Greenfield woman's benefit scam amounted to £9,500


Staff reporter (Leader Live)

A WOMAN has admitted a £9,500 benefits scam.

Margaret Mallinson, 60, claimed benefits as a single woman but she failed to declare she and her partner were living as husband and wife.

Flintshire Magistrates Court at Mold heard the total overpayment was originally £9,500.

Mallinson, of Abbey Court in Greenfield, who suffers from ill-health, was placed on a three month curfew under which she must remain indoors between 8pm and 7am.

She must also pay £240 costs.

Bryony Tomlinson, prosecuting, said Mallinson received income support from the DWP and housing and council tax benefit from Flintshire Council.

Initially she claimed with her partner Richard Flynn but then in March 2011 she told the council he had moved out and she was paid as a single woman.

In January of this year information was received that she was not at the Abbey Court address but was living with her partner at The Abbey Farm Caravan Park in Llangollen.

A wealth of evidence was uncovered which linked her to Mr Flynn and to the caravan park.

Mr Flynn had obtained employment there, and they had a joint bank account which they transferred to the Llangollen branch.

The bank had issued the defendant with four debit cards and Mr Flynn had received three cards relating to the account.

Regular payments went into the account from his British Steel pension.

Mallinson had credit accounts from the Llangollen address and she gave the caravan park address when she applied for a new passport in September, 2012.

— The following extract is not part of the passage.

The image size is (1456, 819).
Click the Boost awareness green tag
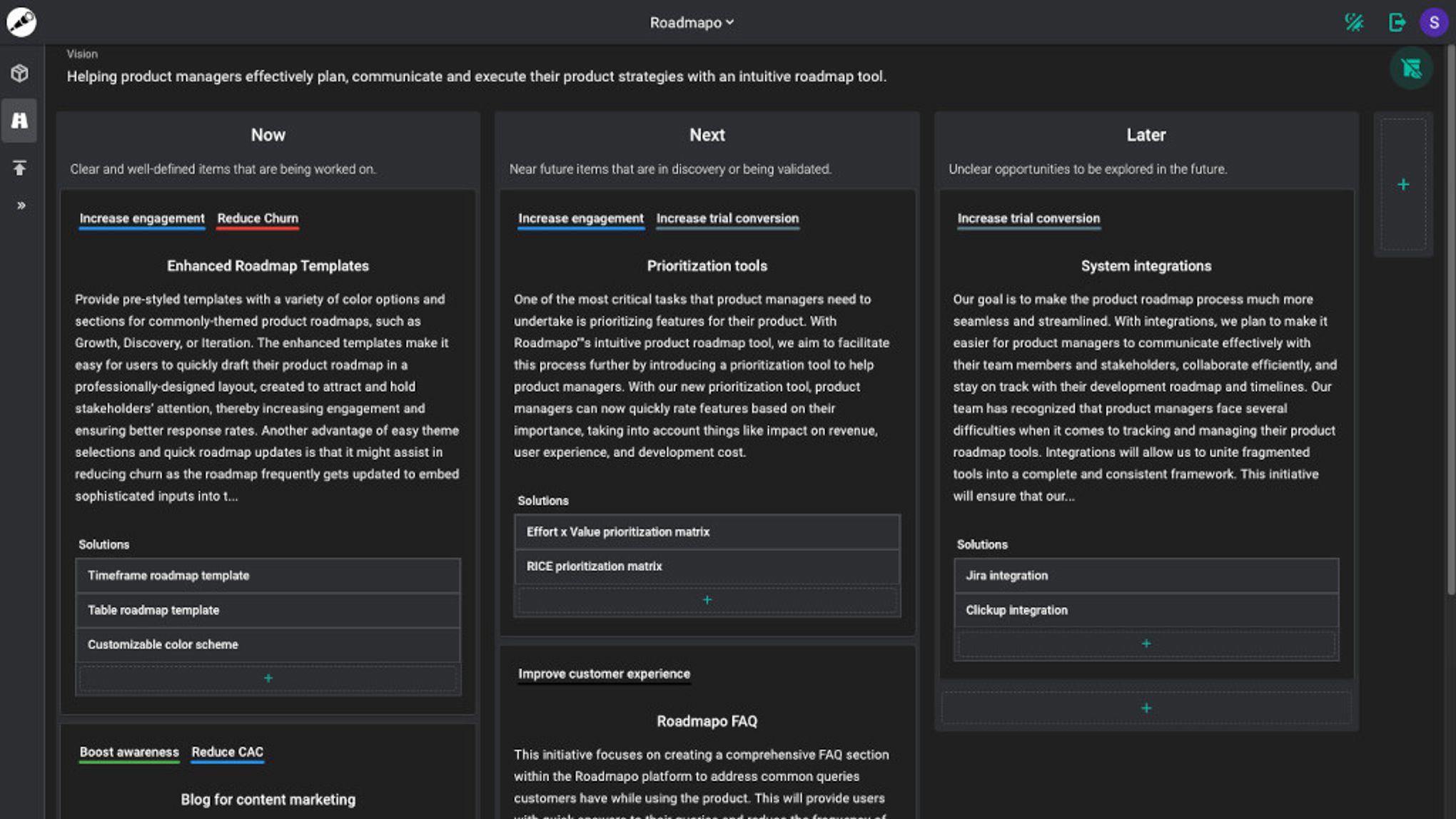tap(129, 752)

Interviewed, she denied living with her partner at Llangollen but said she remained friends with him.

He would occasionally help her out financially.

But Ms Tomlonson said she had failed to inform the authorities that he was helping her financially and failed to notify income in respect of pension and his employment.
Brian Cross, defending, said it was a sad case.

Mallonson had been looking after her dying mother and suffered from multiple sclerosis. Reporting changes in her circumstances had been the last thing on her mind.

She needed respite and was staying with her former partner.

His client had no money and her former partner would sometimes help her out and it got out of hand.

She also suffered short term memory loss and she was awaiting neurological review of her MS.

Mr Cross said the offences were not deliberate but were down to her medical condition.

She was very remorseful and he asked the court to deal with her as leniently as possible.